01 - Kira
Primeiramente gostaria de dizer que tudo que vou contar aqui mudou minha vida por completo, me transformou como pessoa. Alguém bom ou nem tanto. Fiz escolhas ruins, escolhas boas e paguei o preço de todas elas. Aqui falo para você sobre o amor em todas as suas formas.
É isso. É uma história de amor.
De amor ao próximo
De amor próprio
De amor fraternal
De amor incondicional
De amor para todo o sempre.
A minha história começa em que momento mesmo? Ah sim. Eu vou contar da parte mais impactante para frente. De quando eu tinha uns seis ou sete anos anos e minha mãe fugiu com outro homem. Lembro dos olhos dela imerso em lágrimas, da cara de pena. De pedir para ela voltar, mas ela nunca voltou. Nunca mais.
Daquele dia em diante, a minha vida virou um inferno.
Yosano
Uma família rica e tradicional. Um clã respeitado no mundo do jujutsu, que caiu na desgraça depois que os líderes descobriram que dava para ganhar muito mais dinheiro do que trabalhar de maneira honesta. Meu pai era um homem rígido e de índole questionável. E ficou ainda pior quando minha mãe foi embora.
Ele parecia querer suprir toda a frustração me punindo. Ainda tinha mais um detalhe, eu não era um filho homem. Ele fazia questão de me dizer isso todas as vezes.

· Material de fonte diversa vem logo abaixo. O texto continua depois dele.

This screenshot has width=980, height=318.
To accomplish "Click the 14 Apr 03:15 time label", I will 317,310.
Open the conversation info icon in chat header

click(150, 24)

E ainda tinha a Kaede. Minha madrasta. A mulher mais desprezível que já conheci. Ela veio há algum tempo depois para nossa casa. Meu pai não perdeu tempo. Ela tentou de todas as formas, mas nem ela conseguiu o sonho do meu pai: ter um filho homem.
Teria que se contentar com a gente. Eu e minha irmã, a Haru. Um anjo que nem parecia ser filha daqueles dois bostas. Como se eu pudesse dizer algo. Eu também era filha de dois bostas.
O clã Yosano tinha gostos peculiares. Tráfico de drogas, de armas e ferramentas amaldiçoadas, de mulheres. Isso era o que mais me dava nojo. Todo dia alguma garota chegava na nossa propriedade. A maioria não aparentava ter nem 15 anos. Não muito mais novas que eu naquela época.
E muitas vezes, elas eram abusadas ali mesmo dentro daquelas paredes. O meu pai era um homem sádico. As vezes eu achava que aquilo lhe satisfazia.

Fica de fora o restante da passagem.